British
oil refinery workers end strike
Reuters/David
Moir

Striking oil refinery workers shout at INEOS
chairman Jim Ratcliffe as he leaves a building on site
during the second
day of strike action at the INEOS oil refinery in Grangemouth,
central Scotland on April 28, 2008.
GRANGEMOUTH,
Scotland
Petroleumworld.com, April 29, 2008
British oil refinery workers returned
to work Tuesday after a strike that hit fuel supplies and pushed oil prices
to record highs, as the government moved to prevent further
walk-outs.
The 48-hour strike over pensions by about 1,200 employees at the Grangemouth
site, between Glasgow and Edinburgh, ended at 6:00 am (0500 GMT), although it
could take some time before normal operations are resumed.
Britain's Business Secretary John Hutton travelled to central Scotland to meet
officials from owners Ineos and the Unite trade union, as well as representatives
from the oil and gas industries.
" Now is the time for Unite and Ineos to get back to the negotiating table," Hutton
said in a statement ahead of his visit, hours after Prime Minister Gordon
Brown met Scotland's First Minister Alex Salmond about the dispute.
" This is what I will be saying in my meetings today, and ACAS (the Advisory,
Conciliation and Arbitration Service) stands ready. This is where the dispute
must end," Hutton added.
But although Unite has not called any fresh strikes, its national officer Phil
McNulty said if talks were to continue, Ineos needs to halt its plans to close
its final salary pension scheme.
" The Grangemouth workers are having to strike to defend their existing pension
scheme which, despite the fact it is well-funded and in profit, their hugely
rich employer, Ineos, wants to close it," he said in a statement.
For their part, Ineos bosses said they had made "concession after concession" to
keep talks going.
Unite's joint general secretary Tony Woodley was to meet Ineos owner Jim
Ratcliffe in London later for "exploratory" talks, a union official
told AFP.
The government is keen to avoid further strike action, just days after an estimated
400,000 public sector workers, including teachers and civil servants, walked
out over below-inflation pay rises.
Britain's offshore energy industry body Oil and Gas UK has estimated that the
dispute could cost the domestic economy more than 50 million pounds (63.8 million
euros, 99.4 million dollars).
The walkout forced the closure of the refinery's neighbouring Forties pipeline,
which supplies 40 percent of Britain's oil and gas.

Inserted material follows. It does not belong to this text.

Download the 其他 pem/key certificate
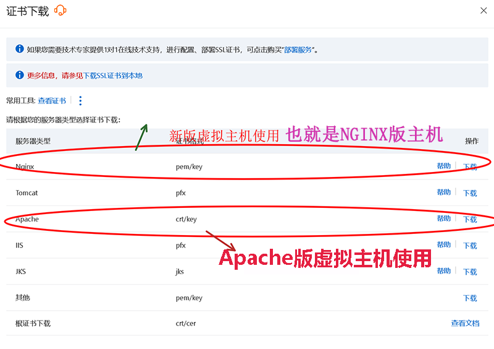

The pipeline brings more than 700,000 barrels of crude oil ashore every day,
supplying Britain and international markets. It cannot function without power
and steam from Grangemouth.
Queues formed at many petrol stations across Scotland and into northern England
amid concern that the pumps would run dry. There were reports of bulk-buying
and profiteering.
Many petrol stations introduced rationing, as the Scottish government ordered
fuel to be imported by sea tankers to boost supplies.
The dispute also helped push oil close to 120 dollars per barrel on Monday in
a sector affected by a weaker US dollar, supply concernes and the OPEC cartel's
reluctance to increase output further.
Meanwhile oil giants Royal Dutch Shell and BP made combined profits in excess
of seven billion pounds in the first three months of this year on the back of
rising prices, figures showed.
Speaking to BBC television after arriving at Grangemouth, Hutton said both
sides needed to come to a "sensible agreement".
" If there is more industrial action, more people are going to suffer. That,
I don't believe, is justified," he added.
But in London hundreds of road haulage firms were to protest against the high
price of diesel on Tuesday. They complain that the price of diesel has risen
by 30 percent in the last 12 months, sending many firms to the wall.